══ Data supplied ══

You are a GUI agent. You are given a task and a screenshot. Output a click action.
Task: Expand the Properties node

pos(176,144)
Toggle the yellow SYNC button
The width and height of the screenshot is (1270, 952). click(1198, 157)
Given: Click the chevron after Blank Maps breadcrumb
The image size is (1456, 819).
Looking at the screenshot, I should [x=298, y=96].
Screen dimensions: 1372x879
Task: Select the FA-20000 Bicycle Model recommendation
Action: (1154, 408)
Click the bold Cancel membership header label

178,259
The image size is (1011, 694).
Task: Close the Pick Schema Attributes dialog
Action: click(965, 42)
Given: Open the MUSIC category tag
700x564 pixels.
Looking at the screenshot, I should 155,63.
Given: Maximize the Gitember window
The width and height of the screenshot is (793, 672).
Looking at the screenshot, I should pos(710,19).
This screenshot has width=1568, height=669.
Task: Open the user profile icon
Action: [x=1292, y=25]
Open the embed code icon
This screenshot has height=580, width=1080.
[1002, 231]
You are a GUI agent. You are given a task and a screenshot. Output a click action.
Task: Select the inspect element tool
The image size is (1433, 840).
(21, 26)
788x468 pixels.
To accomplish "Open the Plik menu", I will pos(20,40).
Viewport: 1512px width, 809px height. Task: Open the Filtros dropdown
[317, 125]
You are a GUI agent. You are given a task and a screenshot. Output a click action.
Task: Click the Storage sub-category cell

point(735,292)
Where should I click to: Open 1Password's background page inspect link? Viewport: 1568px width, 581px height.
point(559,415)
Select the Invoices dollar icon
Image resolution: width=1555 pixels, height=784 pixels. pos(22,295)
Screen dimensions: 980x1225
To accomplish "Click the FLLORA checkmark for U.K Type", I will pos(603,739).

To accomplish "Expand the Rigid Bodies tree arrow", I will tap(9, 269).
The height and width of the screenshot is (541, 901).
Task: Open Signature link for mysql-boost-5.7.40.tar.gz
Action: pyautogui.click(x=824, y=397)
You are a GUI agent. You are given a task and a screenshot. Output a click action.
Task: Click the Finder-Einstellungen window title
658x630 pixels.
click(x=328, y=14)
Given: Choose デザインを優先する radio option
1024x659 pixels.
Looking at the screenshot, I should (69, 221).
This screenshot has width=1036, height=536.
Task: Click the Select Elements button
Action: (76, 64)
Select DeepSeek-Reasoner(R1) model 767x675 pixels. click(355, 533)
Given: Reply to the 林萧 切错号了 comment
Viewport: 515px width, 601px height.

═══

#### [Exercise aim]
Reproduce the listing without any changes, starting at the line containing "Given: Reply to the 林萧 切错号了 comment" and ending at the final line of the listing, with both of those lines included.

#### [Full answer]
Given: Reply to the 林萧 切错号了 comment
Viewport: 515px width, 601px height.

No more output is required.